:: ASSIGNMENT ::
Your task is to copy the lines of the data below from the line holding "Given: Click the 22:57 UTC update timestamp" through the line holding "The width and", inclusive, exactly and with nothing added.

:: DATA PROVIDED ::
-=-=-

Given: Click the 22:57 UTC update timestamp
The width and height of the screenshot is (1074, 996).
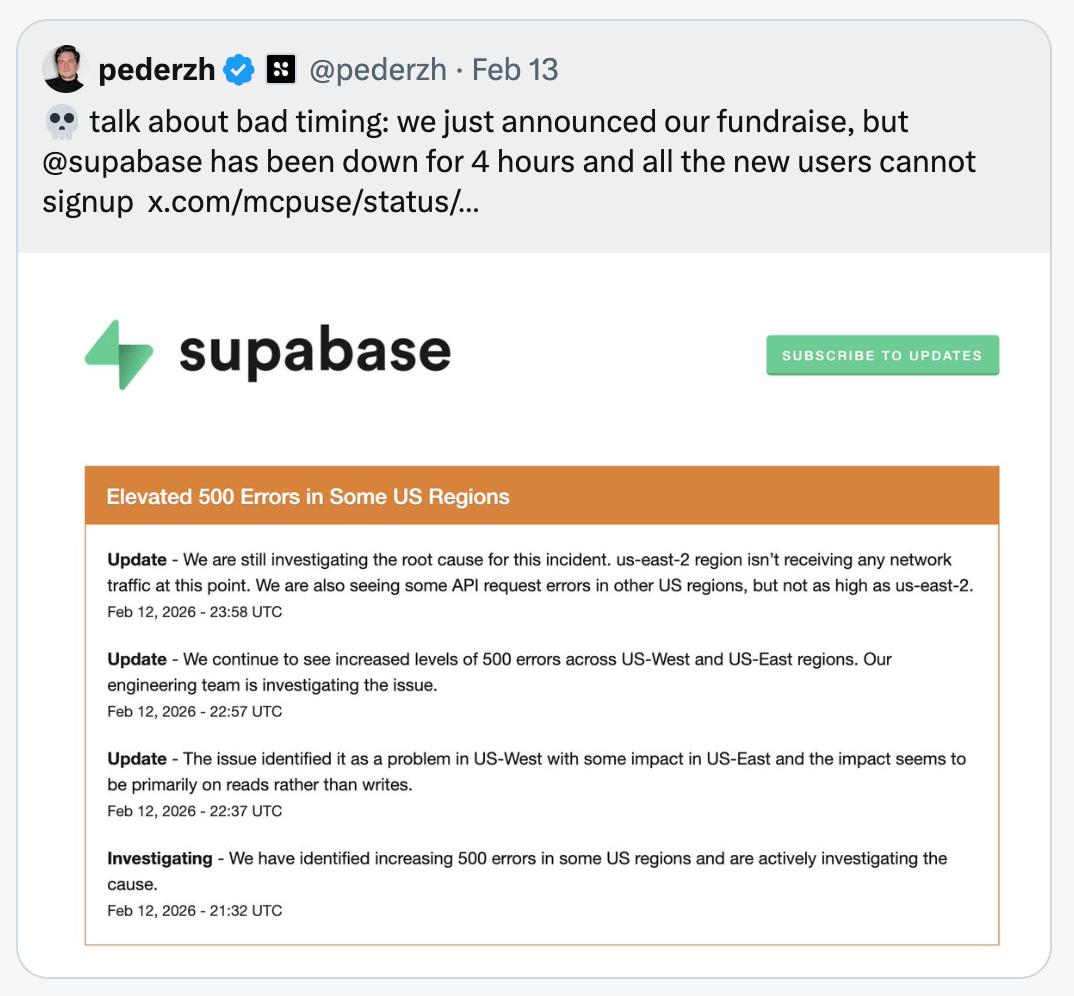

-=-=-

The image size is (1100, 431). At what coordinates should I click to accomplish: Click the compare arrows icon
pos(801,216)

-=-=-

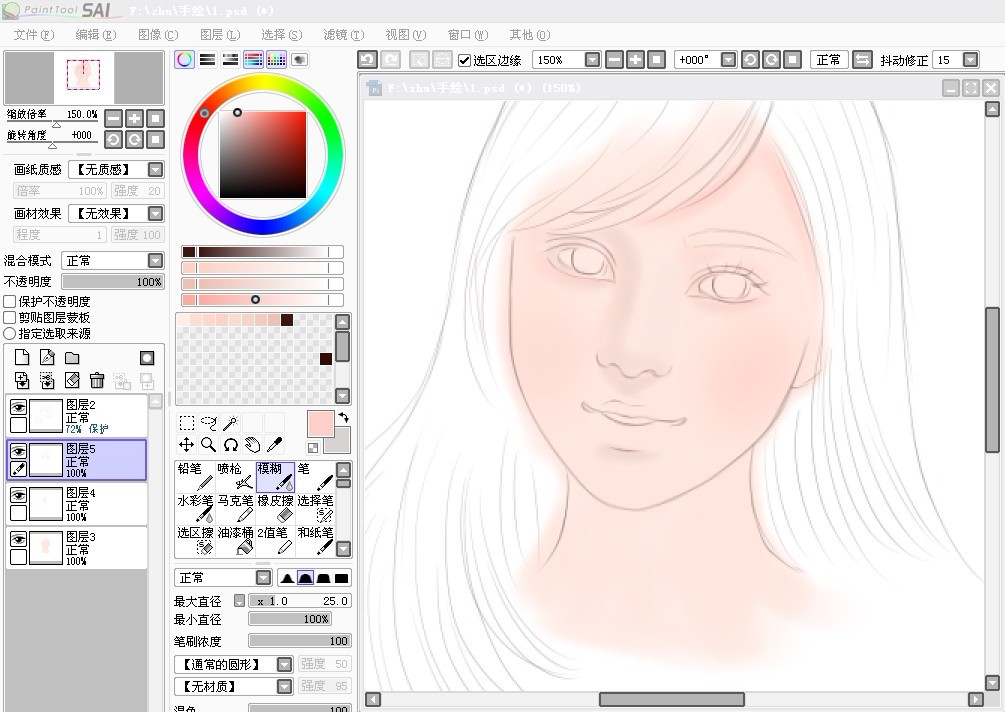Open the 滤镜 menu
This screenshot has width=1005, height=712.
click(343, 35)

-=-=-

:: ANSWER BOX ::
Given: Click the 22:57 UTC update timestamp
The width and height of the screenshot is (1074, 996).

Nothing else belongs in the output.